LEKCut (เล็ก คัด) is a Thai tokenization library that ports the deep learning model to the onnx model.

Project description

LEKCut

pypi

LEKCut (เล็ก คัด) is a Thai tokenization library that ports the deep learning model to the onnx model.

Install

pip install lekcut

How to use

from lekcut import word_tokenize

# DeepCut model (default)
word_tokenize("ทดสอบการตัดคำ")
# output: ['ทดสอบ', 'การ', 'ตัด', 'คำ']

# AttaCut syllable + character model
word_tokenize("ทดสอบการตัดคำ", model="attacut-sc")
# output: ['ทดสอบ', 'การ', 'ตัด', 'คำ']

# AttaCut character-only model
word_tokenize("ทดสอบการตัดคำ", model="attacut-c")
# output: ['ทดสอบ', 'การ', 'ตัด', 'คำ']

# OSKut model
word_tokenize("เบียร์ยูไม่อร่อย", model="oskut")
# output: ['เบียร์', 'ยู', 'ไม่', 'อ', 'ร่อย']

# OSKut with a specific engine
word_tokenize("เบียร์ยูไม่อร่อย", model="oskut", engine="tnhc")
# output: ['เบียร์', 'ยู', 'ไม่', 'อร่อย']

API

word_tokenize(
    text: str,
    model: str = "deepcut",
    path: str = "default",
    providers: List[str] = None,
    engine: str = "ws",
    k: int = 1,
) -> List[str]

Parameters:

  • text: Text to tokenize
  • model: Model to use. Options: "deepcut" (default), "attacut-sc", "attacut-c", "oskut"
  • path: Path to custom model file (default: "default", applies to deepcut and attacut-* models)
  • providers: List of ONNX Runtime execution providers (default: None, which uses default CPU provider)
  • engine: OSKut engine variant (applies to "oskut" model only). Options: "ws" (default), "ws-augment-60p", "tnhc", "scads", "tl-deepcut-ws", "tl-deepcut-tnhc", "deepcut"
  • k: Percentage of characters to refine for OSKut (applies to "oskut" model only). The special default value of 1 is a sentinel that lets OSKut automatically select an appropriate percentage based on the engine. Pass any integer from 2 to 100 to override.

GPU Support

LEKCut supports GPU acceleration through ONNX Runtime execution providers. To use GPU acceleration:

  1. Install ONNX Runtime with GPU support:

    pip install onnxruntime-gpu
    
  2. Use the providers parameter to specify GPU execution:

    from lekcut import word_tokenize
    
    # Use CUDA GPU
    result = word_tokenize("ทดสอบการตัดคำ", providers=['CUDAExecutionProvider', 'CPUExecutionProvider'])
    
    # Use TensorRT (if available)
    result = word_tokenize("ทดสอบการตัดคำ", providers=['TensorrtExecutionProvider', 'CUDAExecutionProvider', 'CPUExecutionProvider'])
    

Available Execution Providers:

  • CPUExecutionProvider - Default CPU execution
  • CUDAExecutionProvider - NVIDIA CUDA GPU acceleration
  • TensorrtExecutionProvider - NVIDIA TensorRT optimization
  • DmlExecutionProvider - DirectML for Windows GPU
  • And more (see ONNX Runtime documentation)

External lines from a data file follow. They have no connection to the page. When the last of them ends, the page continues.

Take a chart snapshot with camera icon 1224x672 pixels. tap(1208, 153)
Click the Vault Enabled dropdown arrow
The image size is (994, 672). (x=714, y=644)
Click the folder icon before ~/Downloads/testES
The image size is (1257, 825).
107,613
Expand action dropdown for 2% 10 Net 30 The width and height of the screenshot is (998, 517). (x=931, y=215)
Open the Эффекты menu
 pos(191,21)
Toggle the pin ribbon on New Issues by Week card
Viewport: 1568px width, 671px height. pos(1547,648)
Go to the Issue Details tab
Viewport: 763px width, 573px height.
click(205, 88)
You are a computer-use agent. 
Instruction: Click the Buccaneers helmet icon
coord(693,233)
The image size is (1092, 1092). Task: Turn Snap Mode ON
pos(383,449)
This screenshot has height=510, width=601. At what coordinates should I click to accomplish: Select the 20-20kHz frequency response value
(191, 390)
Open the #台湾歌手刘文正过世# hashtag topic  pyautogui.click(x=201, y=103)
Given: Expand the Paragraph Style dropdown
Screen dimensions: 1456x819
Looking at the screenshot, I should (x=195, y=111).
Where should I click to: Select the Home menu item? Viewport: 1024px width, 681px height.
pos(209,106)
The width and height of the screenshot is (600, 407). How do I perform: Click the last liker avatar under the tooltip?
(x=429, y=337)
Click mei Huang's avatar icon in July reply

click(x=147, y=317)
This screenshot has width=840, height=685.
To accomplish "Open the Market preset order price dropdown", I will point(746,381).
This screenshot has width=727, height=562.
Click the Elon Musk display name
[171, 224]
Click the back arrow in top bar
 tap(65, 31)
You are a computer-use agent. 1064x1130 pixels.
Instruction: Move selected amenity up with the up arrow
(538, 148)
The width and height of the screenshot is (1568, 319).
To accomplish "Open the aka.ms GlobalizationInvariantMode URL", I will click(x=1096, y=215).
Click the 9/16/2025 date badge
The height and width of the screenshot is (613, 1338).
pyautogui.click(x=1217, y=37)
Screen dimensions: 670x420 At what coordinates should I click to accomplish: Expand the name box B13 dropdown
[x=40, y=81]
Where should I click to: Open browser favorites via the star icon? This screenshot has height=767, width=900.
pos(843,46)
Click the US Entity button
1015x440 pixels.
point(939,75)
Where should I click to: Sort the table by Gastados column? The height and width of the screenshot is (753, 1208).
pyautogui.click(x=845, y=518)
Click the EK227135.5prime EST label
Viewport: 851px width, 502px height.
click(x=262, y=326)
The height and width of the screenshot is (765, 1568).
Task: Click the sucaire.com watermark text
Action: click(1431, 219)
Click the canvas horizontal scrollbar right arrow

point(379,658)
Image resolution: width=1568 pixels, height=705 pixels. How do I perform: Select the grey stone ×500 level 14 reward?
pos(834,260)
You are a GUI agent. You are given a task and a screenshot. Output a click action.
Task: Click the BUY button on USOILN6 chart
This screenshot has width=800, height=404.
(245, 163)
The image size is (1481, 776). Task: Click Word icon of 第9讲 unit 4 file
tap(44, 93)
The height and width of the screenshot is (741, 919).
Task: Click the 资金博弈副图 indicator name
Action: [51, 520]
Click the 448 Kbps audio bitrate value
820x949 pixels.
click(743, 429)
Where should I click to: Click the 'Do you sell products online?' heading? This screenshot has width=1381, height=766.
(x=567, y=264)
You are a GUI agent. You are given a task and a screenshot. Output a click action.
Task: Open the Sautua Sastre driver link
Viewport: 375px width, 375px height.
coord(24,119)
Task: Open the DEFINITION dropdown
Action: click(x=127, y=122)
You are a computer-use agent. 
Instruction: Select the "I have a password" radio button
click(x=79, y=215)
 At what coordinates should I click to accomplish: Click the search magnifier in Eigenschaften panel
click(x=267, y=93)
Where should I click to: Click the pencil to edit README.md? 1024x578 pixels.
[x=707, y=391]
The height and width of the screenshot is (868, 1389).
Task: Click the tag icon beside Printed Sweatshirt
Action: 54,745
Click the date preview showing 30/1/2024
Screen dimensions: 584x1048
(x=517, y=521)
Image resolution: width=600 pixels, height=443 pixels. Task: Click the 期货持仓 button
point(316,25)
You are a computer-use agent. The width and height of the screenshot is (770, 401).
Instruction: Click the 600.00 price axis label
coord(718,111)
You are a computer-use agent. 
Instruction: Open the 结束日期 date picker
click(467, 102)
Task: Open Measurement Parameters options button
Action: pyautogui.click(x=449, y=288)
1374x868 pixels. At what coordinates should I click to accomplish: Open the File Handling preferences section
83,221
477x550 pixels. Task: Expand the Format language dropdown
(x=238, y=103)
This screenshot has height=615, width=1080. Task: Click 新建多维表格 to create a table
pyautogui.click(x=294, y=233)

Note: The providers are tried in order, and the first available one will be used. Always include CPUExecutionProvider as a fallback.

Model

  • deepcut - We ported deepcut model from tensorflow.keras to ONNX model. The model and code come from Deepcut's Github. The model is here.
  • attacut-sc - We ported the AttaCut syllable + character model from PyTorch to ONNX. The model and code come from AttaCut's Github. Requires the ssg package for syllable tokenization.
  • attacut-c - We ported the AttaCut character-only model from PyTorch to ONNX. The model and code come from AttaCut's Github.
  • oskut - We ported the OSKut (Out-of-domain Stacked Cut) stacked ensemble models from TensorFlow/Keras to ONNX. The model and code come from OSKut's Github. Requires the pyahocorasick package. Supports multiple engines: ws (default), ws-augment-60p, tnhc, scads, tl-deepcut-ws, tl-deepcut-tnhc, deepcut.

Load custom model

If you have trained your custom model from deepcut or other that LEKCut support, You can load the custom model by path in word_tokenize after porting your model.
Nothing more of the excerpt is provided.